In the video installation Openings (2022), Ianni brings together animations produced by the Walt Disney Studios for the openings of documentaries about Latin America, made from 1941 to 1949, by the Office of the Coordinator of Inter-American Affairs. Created by the United States government, this agency aimed to promote inter-American cooperation within the context of the so-called “Good Neighbor Policy” to expand political, cultural, and economic relations and stop the influence of Italy and Germany in the region.

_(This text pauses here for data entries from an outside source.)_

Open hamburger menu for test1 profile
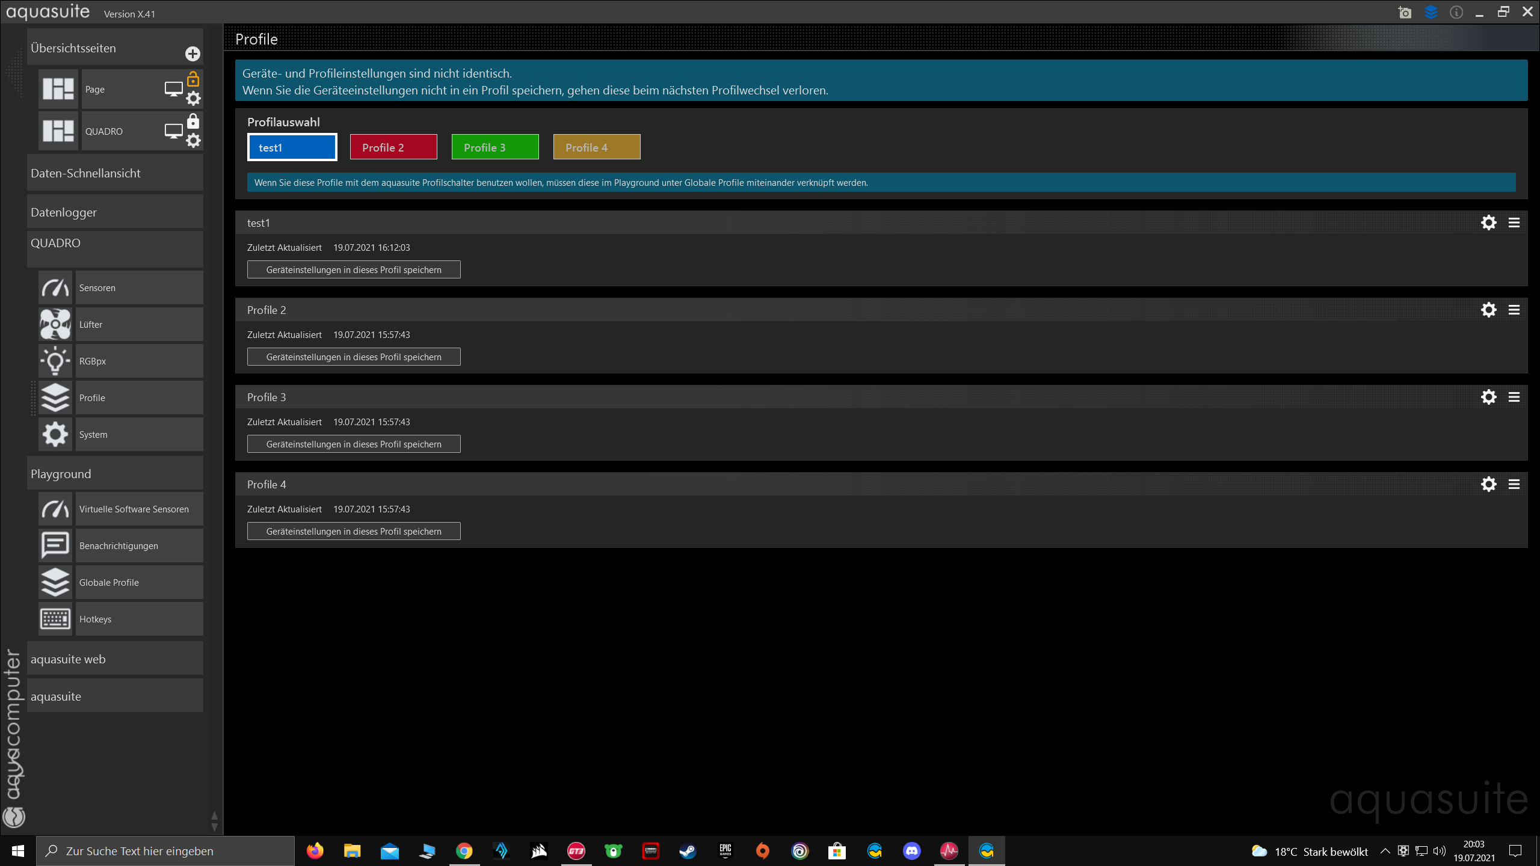1540x866 pixels. pos(1514,223)
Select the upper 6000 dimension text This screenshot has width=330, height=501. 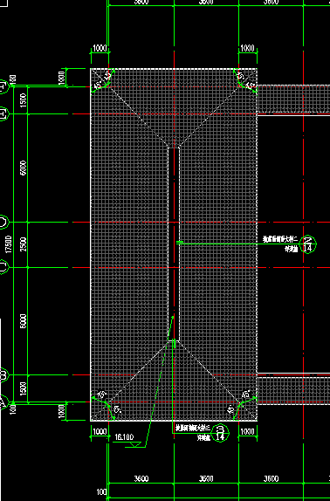coord(24,168)
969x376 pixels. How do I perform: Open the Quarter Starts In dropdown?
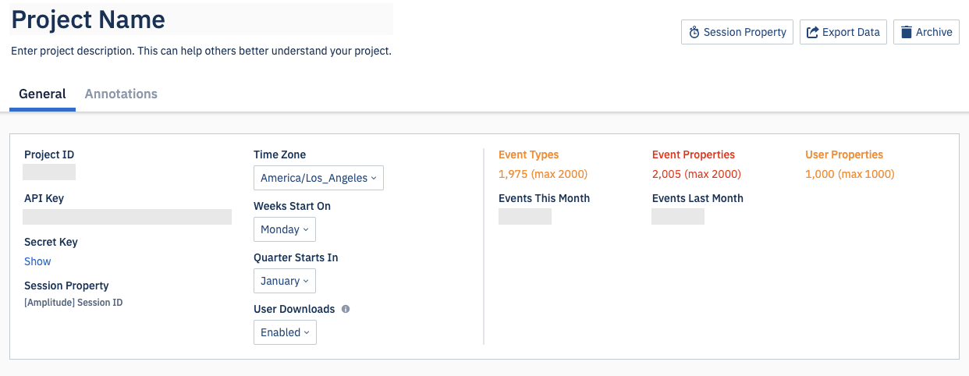[x=285, y=281]
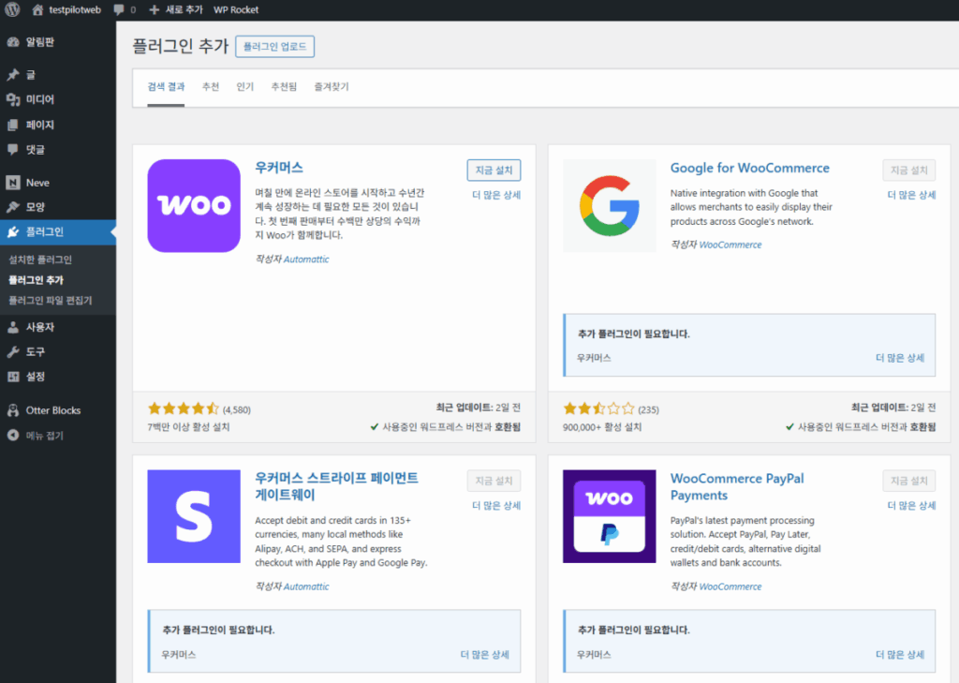Open the 페이지 section in the sidebar
Screen dimensions: 959x683
[40, 124]
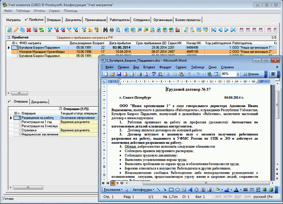283x204 pixels.
Task: Toggle the ЗАП macro recording indicator
Action: coord(218,197)
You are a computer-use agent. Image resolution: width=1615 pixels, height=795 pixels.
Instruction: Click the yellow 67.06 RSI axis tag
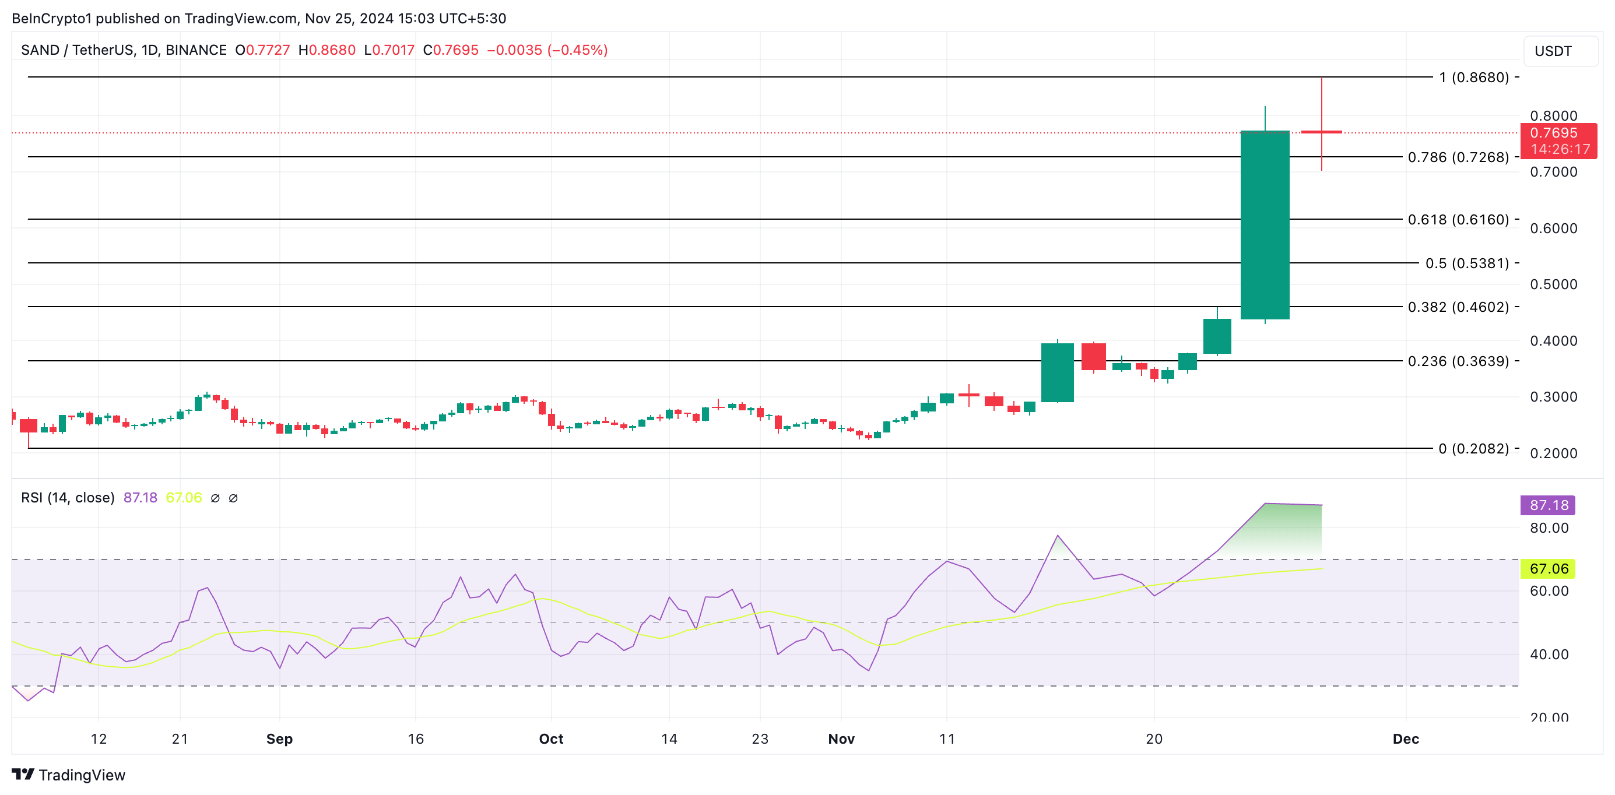pyautogui.click(x=1548, y=569)
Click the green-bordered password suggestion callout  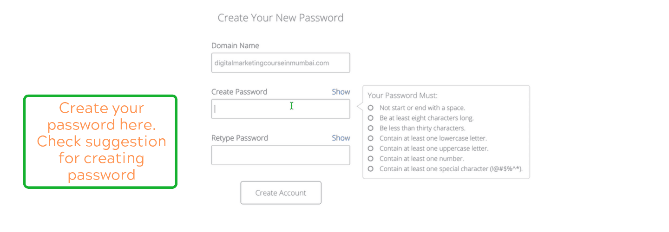coord(100,142)
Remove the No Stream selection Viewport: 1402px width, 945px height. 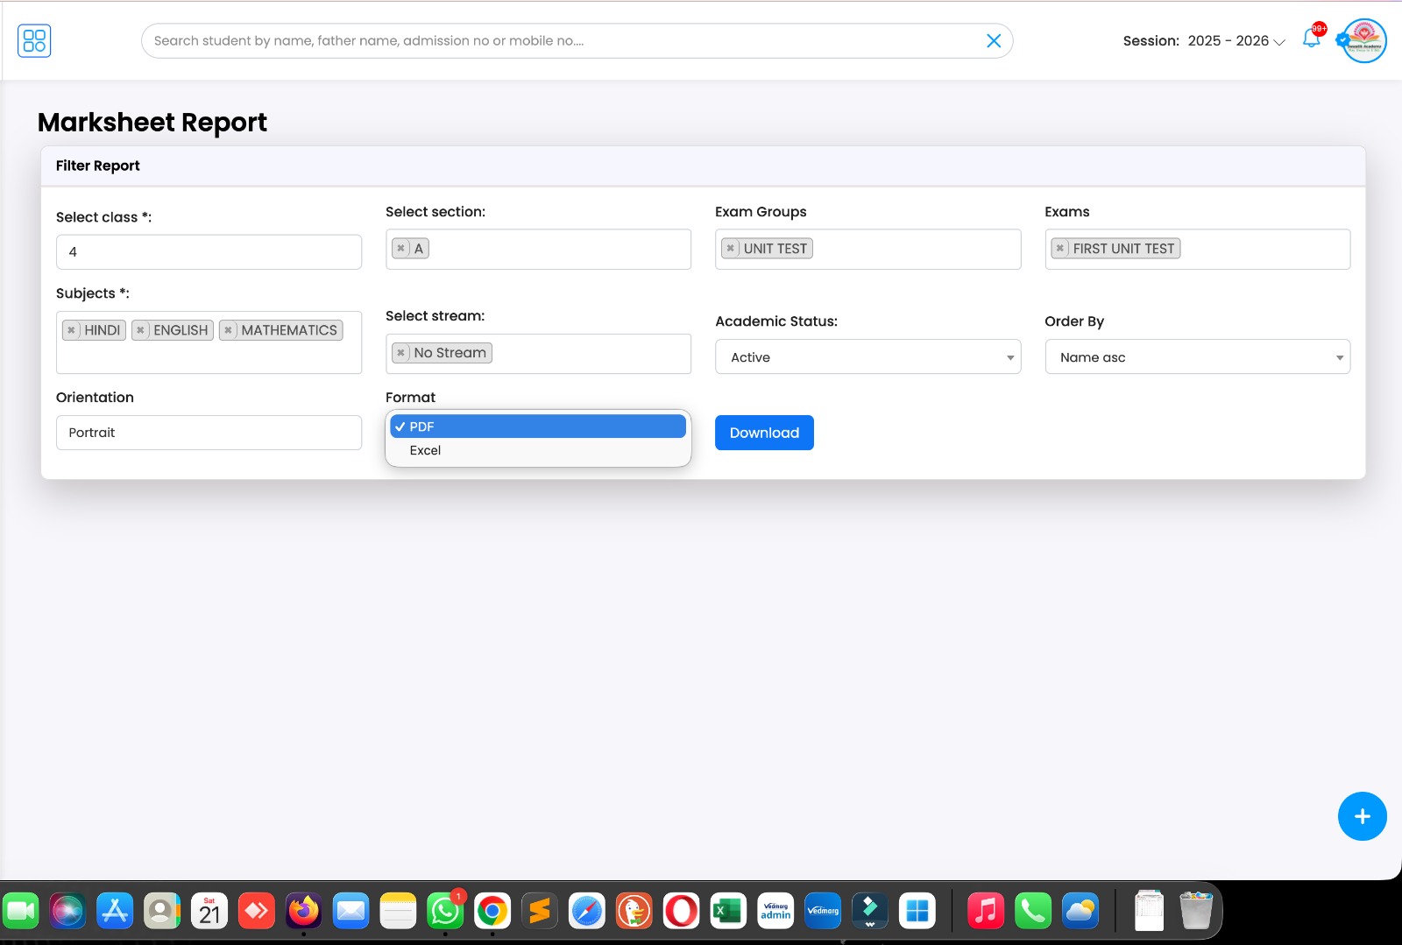coord(401,352)
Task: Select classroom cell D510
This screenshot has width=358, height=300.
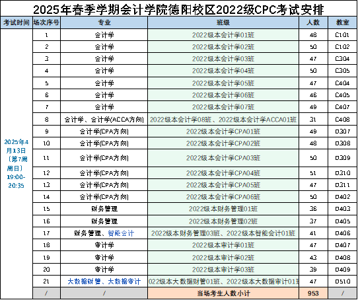Action: pos(342,281)
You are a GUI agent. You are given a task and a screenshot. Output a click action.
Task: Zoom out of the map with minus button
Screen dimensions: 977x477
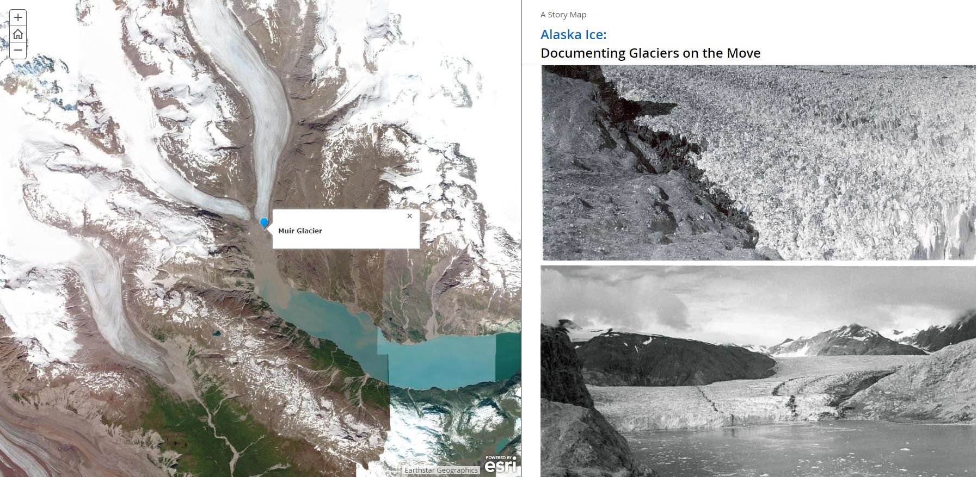pos(18,51)
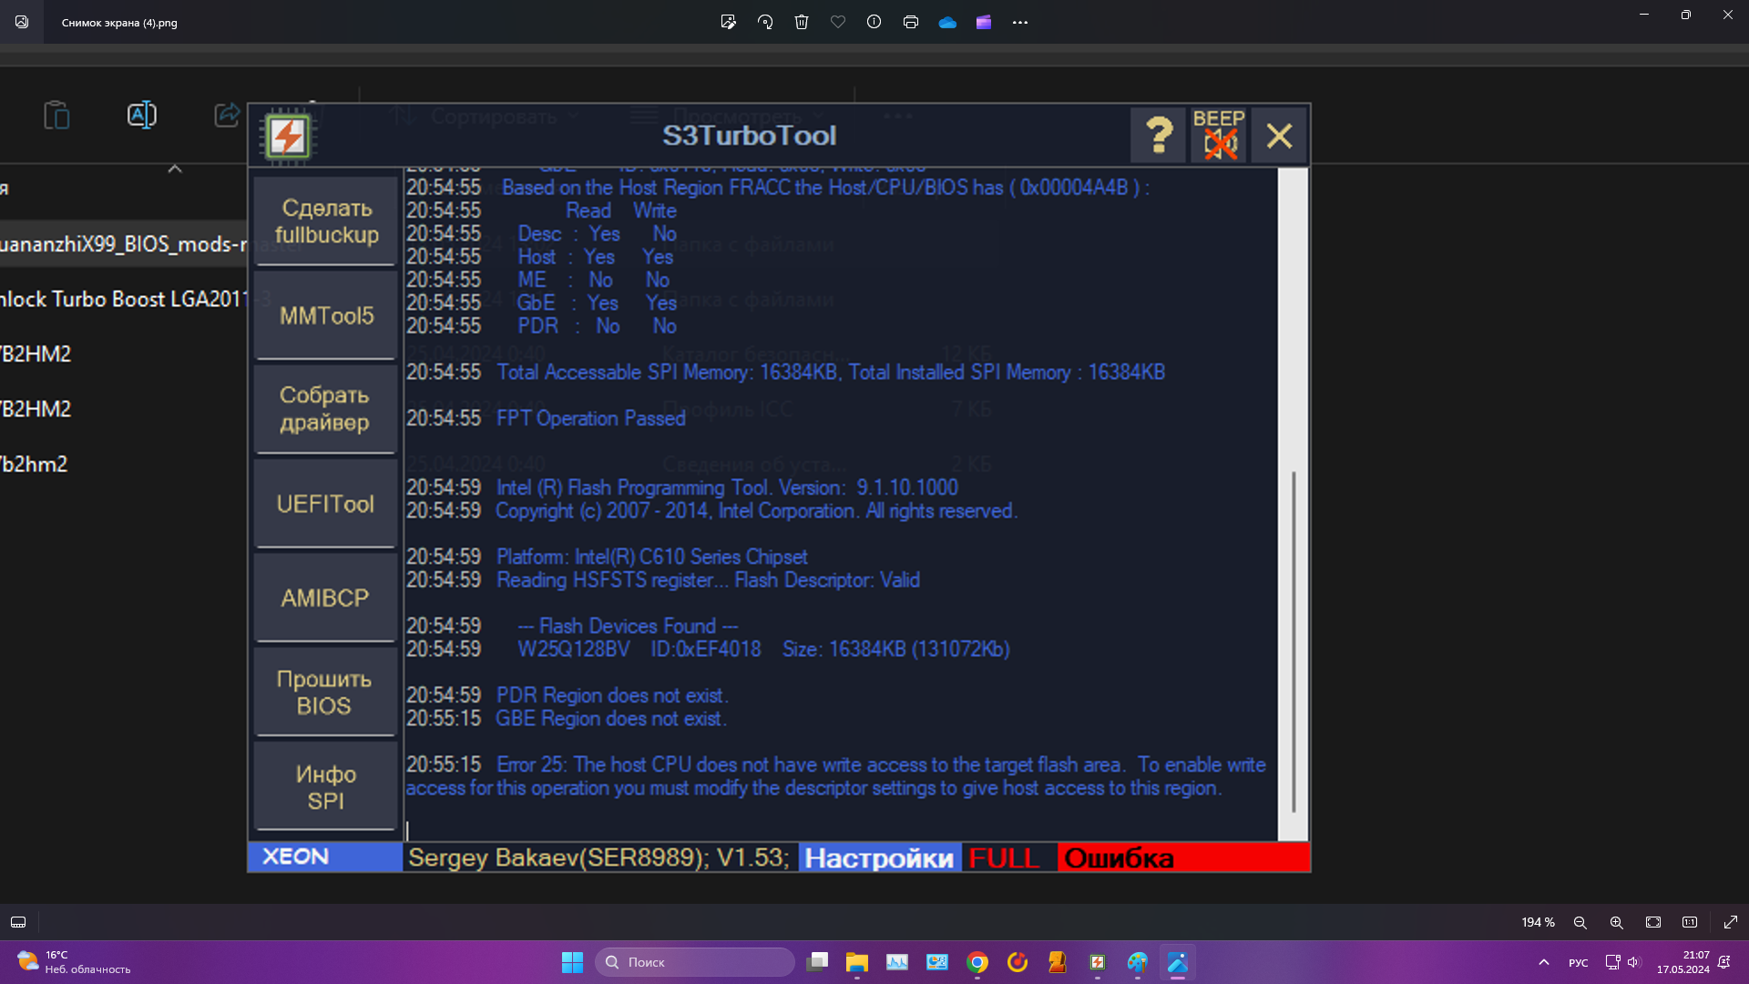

Although the documentaries’ openings and titles emphasize a discourse of Pan-American solidarity—as in Gracias Amigos, Pan-American Bazaar, and Roads to the South—they also show Latin American countries as suppliers of cheap labor, raw materials, and consumer markets. Brazilian Quartz Goes to War, for instance, highlights the strategic significance of this Brazilian crystal for military equipment in the Second World War (1939-1945). Other films cover different countries in the region: Young Uruguay, This Is… Ecuador, The Incas: Ancients of the Andes, and Monuments of Ancient Mexico. Combining entertainment and didacticism, these documentaries disseminate an image of Latin America as culturally close but economically subordinate.
Almost a century later, Latin America continues to be the subject of US imperialist attacks, employing cultural strategies for political and economic purposes. Ianni puts us in touch with the past, but in a way that is totally grounded in the present. With her collage of titles and openings projected on a support similar to a billboard, the artist highlights the propaganda nature of these documentaries, revealing the visual and discursive patterns that uphold such representations.
Video Room: Clara Ianni is curated by Daniela Rodrigues, Supervisor of Mediation and Public Programs, MASP. The exhibition is part of the year devoted to Latin American Histories, which also includes solo shows by Carolina Caycedo, Claudia Alarcón & Silät, Coletivo Acciones de Arte, Damián Ortega, Jesús Soto, La Chola Poblete, Manuel Herreros de Lemos and Mateo Manaure Arilla, Pablo Delano, Rosa Elena Curruchich, Sandra Gamarra Heshiki, Santiago Yahuarcani, and Sol Calero, in addition to the collective exhibition Latin American Histories, as well as shows in the Video Room by Claudia Martínez Garay, Edgar Calel, Oscar Muñoz, and Regina José Galindo.